Nautic Partners is a private equity firm focused on leveraged buyout investments in middle market companies across a range of industries that includes healthcare, industrial products, and outsourced services.

The firm has AUM of approximately $9.0 billion.

History
The firm, which is based in Providence, Rhode Island, United States, was founded in 1986 as Fleet Equity Partners, a subsidiary of Fleet Bank.  Initially, Fleet Equity Partners invested in private equity exclusively on behalf of the bank.  However, beginning in 1993, the team began to accept outside investors.  In 2000, Nautic Partners was formed as an independent private equity firm with the majority of its capital for its fifth investment vehicle provided by outside investors.  Fleet remained a minority investor.

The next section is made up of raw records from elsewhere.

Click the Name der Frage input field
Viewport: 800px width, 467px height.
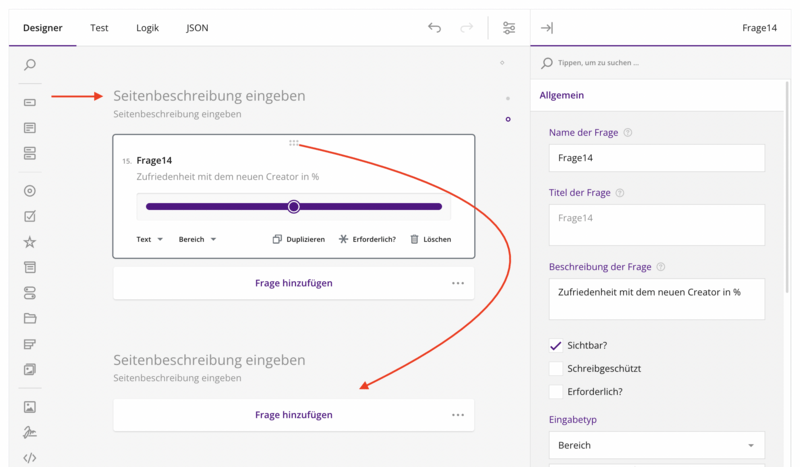[x=656, y=158]
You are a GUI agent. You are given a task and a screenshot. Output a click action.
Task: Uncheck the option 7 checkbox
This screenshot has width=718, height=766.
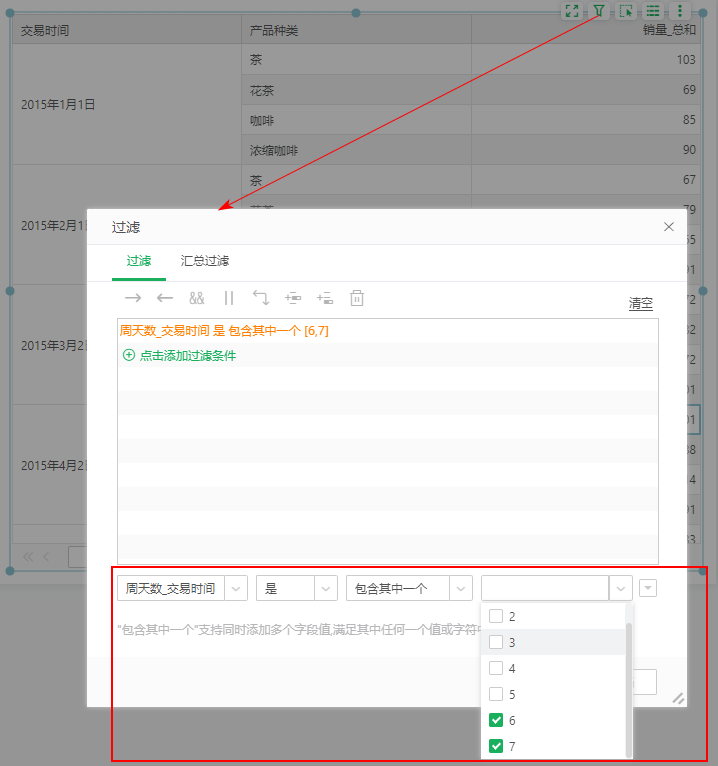point(496,746)
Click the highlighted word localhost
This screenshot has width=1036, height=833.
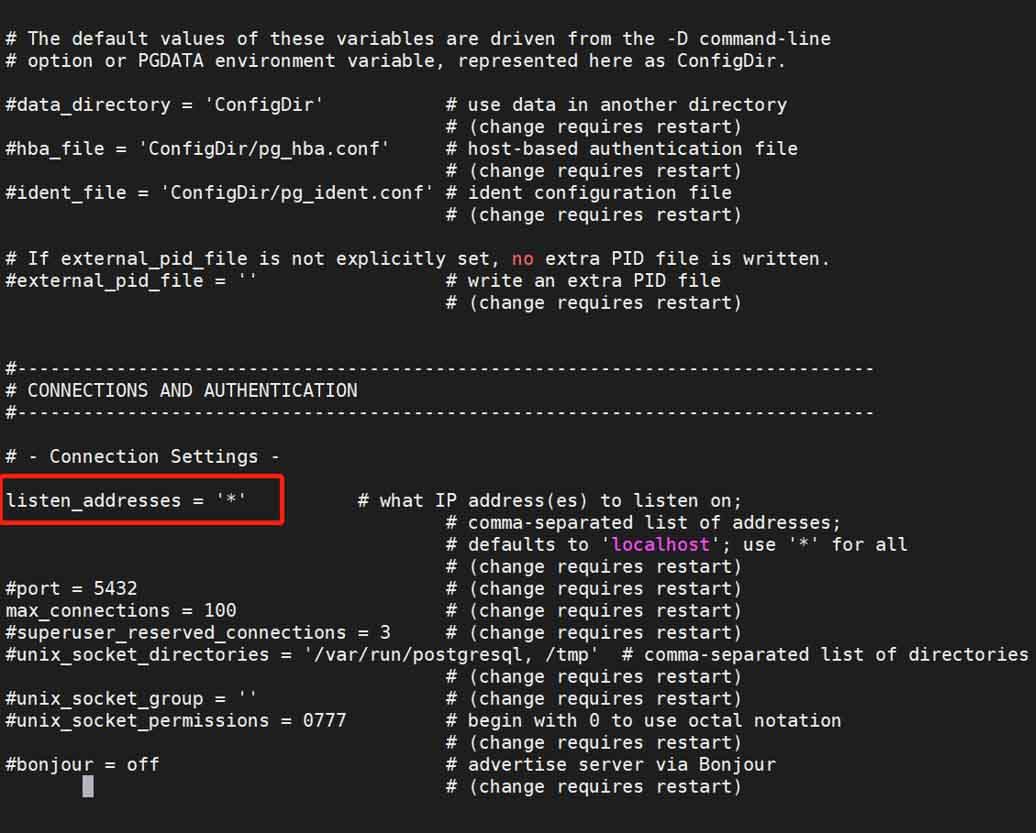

Among the firm's notable investments are Prince Sports, Fibertech, Big Train Coffee and R2C Group.  The firm was also previously the owner of Skyline Chili. Its healthcare investments include All Metro Health Care, Gaymar and Family Physicians Group. 

In 2015, the firm acquired Source4Teachers, a New Jersey provider of outsourced substitute teacher services.

On May 17, 2017 – Nautic Partners, LLC announced that it has entered into a definitive agreement to acquire, in partnership with management, Endries International, Inc. and certain Endries-related affiliates from Ferguson Enterprises and its affiliates.  The transaction was expected to close within 45 days.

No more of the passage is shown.